Publication year - 2003
Publication title -
pharmacotherapy: the journal of human pharmacology and drug therapy
Language(s) - English
Resource type - Journals
SCImago Journal Rank - 1.227
H-Index - 109
eISSN - 1875-9114
pISSN - 0277-0008
DOI - 10.1592/phco.23.11.34s.32711
Subject(s) - rosuvastatin , hyperlipidemia , medicine , atorvastatin , cholesterol , triglyceride , pharmacology , statin , adverse effect , lipoprotein , rosuvastatin calcium , endocrinology , diabetes mellitus
Statins are the principal agents for managing hyperlipidemia because of their ability to reduce low‐density lipoprotein cholesterol (LDL) and triglyceride levels, increase high‐density lipoprotein cholesterol (HDL) levels slightly, and decrease clinical events.

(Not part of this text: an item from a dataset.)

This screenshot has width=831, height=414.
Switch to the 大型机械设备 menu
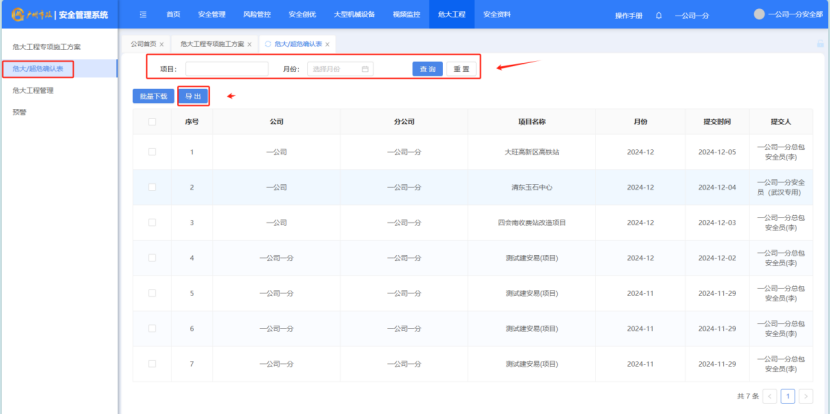[x=354, y=15]
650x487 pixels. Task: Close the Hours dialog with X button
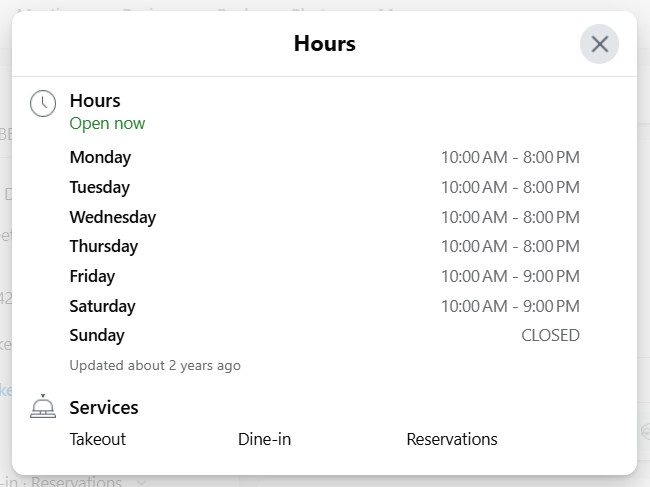point(599,44)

Nevertheless, not all patients can tolerate the statins or achieve their treatment goals with these drugs. In addition, available statins have only modest effects on HDL, and clinical events still occur despite the best current lipid‐lowering agents. Thus, new lipid‐lowering agents are required to improve clinical outcomes. These recently or soon to be released agents are stanol esters, which can be incorporated into spreads and other foods and reduce LDL levels up to 15%; colesevelam, a new bile acid sequestrant with a higher potency, fewer adverse effects, and less drug interactions than those of older agents in this class; rosuvastatin, a new statin that reduces LDL levels and increases HDL levels at least more effectively than atorvastatin; and a new class of agents that inhibit cholesterol absorption and are likely to be used in combination with statins. Low‐density lipoprotein cholesterol apheresis is another, nonpharmacologic option for patients with severe hyperlipidemia despite maximal medical therapy.